#### Required action
Output each entry verbatim. Leave the images out.

#### Dataset excerpts
::::::::
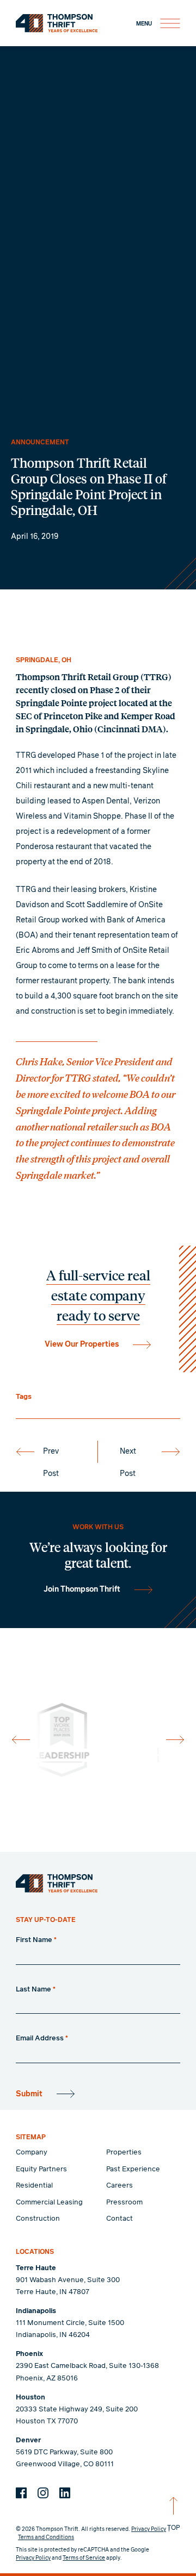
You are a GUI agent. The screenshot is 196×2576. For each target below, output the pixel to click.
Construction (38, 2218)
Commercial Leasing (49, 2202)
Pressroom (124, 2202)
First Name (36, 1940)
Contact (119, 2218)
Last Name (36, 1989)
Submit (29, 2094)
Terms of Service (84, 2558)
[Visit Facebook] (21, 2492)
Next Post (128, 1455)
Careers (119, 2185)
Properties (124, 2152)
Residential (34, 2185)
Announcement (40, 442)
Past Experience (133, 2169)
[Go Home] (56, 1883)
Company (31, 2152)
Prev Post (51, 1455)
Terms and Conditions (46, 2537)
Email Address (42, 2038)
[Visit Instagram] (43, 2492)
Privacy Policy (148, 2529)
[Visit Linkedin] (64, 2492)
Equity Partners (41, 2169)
::::::::
#### Result for this task
You are a GUI agent. The screenshot is 196×2576. For each target below, output the pixel to click.
Construction (38, 2218)
Commercial Leasing (49, 2202)
Pressroom (124, 2202)
First Name (36, 1940)
Contact (119, 2218)
Last Name (36, 1989)
Submit (29, 2094)
Terms of Service (84, 2558)
[Visit Facebook] (21, 2492)
Next Post (128, 1455)
Careers (119, 2185)
Properties (124, 2152)
Residential (34, 2185)
Announcement (40, 442)
Past Experience (133, 2169)
[Go Home] (56, 1883)
Company (31, 2152)
Prev Post (51, 1455)
Terms and Conditions (46, 2537)
Email Address (42, 2038)
[Visit Instagram] (43, 2492)
Privacy Policy (148, 2529)
[Visit Linkedin] (64, 2492)
Equity Partners (41, 2169)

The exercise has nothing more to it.